__WHAT THE EXERCISE ASKS__
Read the data, and whenever a line holds the word "text", report that line.
--- SUPPLIED MATERIAL Enclosed Below ---
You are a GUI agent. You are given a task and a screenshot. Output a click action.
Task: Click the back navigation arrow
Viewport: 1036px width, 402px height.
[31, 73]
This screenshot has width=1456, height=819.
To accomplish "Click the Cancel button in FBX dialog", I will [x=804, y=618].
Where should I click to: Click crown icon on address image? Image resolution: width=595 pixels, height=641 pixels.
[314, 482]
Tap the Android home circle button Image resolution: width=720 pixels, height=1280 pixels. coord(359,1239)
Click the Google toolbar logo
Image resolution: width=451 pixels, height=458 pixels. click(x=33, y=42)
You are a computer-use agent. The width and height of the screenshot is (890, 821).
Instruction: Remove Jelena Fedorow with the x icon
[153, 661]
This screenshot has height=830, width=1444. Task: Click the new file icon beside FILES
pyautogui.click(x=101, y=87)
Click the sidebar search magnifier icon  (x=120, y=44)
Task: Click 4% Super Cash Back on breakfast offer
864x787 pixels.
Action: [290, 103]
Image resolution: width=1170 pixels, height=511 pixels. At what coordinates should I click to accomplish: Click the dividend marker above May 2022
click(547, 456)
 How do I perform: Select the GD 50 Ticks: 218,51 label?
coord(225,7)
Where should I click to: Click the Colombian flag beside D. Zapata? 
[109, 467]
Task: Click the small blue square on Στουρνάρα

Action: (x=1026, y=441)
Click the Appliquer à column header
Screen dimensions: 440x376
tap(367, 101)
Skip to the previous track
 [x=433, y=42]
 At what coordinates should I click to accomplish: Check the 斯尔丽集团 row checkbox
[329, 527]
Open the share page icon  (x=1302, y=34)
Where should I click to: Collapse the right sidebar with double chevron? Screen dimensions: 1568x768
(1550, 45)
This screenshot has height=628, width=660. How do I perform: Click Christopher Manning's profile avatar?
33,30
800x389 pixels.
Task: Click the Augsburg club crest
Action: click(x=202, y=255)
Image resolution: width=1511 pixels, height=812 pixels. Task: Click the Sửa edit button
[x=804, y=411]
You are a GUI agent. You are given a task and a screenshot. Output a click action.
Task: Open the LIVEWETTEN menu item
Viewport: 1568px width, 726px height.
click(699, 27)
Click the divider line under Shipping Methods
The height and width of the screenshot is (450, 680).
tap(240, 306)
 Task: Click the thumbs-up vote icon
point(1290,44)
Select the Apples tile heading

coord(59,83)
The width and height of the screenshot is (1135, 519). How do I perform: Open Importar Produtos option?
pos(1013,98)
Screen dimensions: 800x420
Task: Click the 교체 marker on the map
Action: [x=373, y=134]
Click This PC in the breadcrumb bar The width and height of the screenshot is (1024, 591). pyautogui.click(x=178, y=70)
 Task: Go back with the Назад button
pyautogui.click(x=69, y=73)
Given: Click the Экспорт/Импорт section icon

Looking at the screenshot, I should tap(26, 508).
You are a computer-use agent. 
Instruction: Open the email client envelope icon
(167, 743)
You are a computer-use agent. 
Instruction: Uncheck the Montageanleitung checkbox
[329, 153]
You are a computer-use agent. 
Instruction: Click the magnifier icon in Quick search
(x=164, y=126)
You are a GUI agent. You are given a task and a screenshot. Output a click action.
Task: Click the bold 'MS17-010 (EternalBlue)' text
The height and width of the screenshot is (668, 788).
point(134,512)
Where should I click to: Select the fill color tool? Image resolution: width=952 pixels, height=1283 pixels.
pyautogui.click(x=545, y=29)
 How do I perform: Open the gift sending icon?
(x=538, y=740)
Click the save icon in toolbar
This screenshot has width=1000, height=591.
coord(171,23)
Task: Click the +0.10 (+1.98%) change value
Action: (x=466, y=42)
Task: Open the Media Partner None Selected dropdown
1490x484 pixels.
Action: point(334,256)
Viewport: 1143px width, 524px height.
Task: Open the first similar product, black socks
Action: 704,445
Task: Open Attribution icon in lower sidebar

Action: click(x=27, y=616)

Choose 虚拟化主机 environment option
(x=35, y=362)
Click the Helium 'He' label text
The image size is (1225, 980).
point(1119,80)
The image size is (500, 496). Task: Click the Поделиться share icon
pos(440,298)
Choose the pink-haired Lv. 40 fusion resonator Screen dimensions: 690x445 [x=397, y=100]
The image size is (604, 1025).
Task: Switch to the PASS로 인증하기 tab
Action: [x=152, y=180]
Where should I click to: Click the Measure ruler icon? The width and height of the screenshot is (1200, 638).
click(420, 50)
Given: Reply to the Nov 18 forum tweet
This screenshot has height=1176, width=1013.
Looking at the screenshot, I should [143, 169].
--- End of Enclosed SUPPLIED MATERIAL ---
__SOLUTION TO THE PROBLEM__
Task: Click the bold 'MS17-010 (EternalBlue)' text
Click the Helium 'He' label text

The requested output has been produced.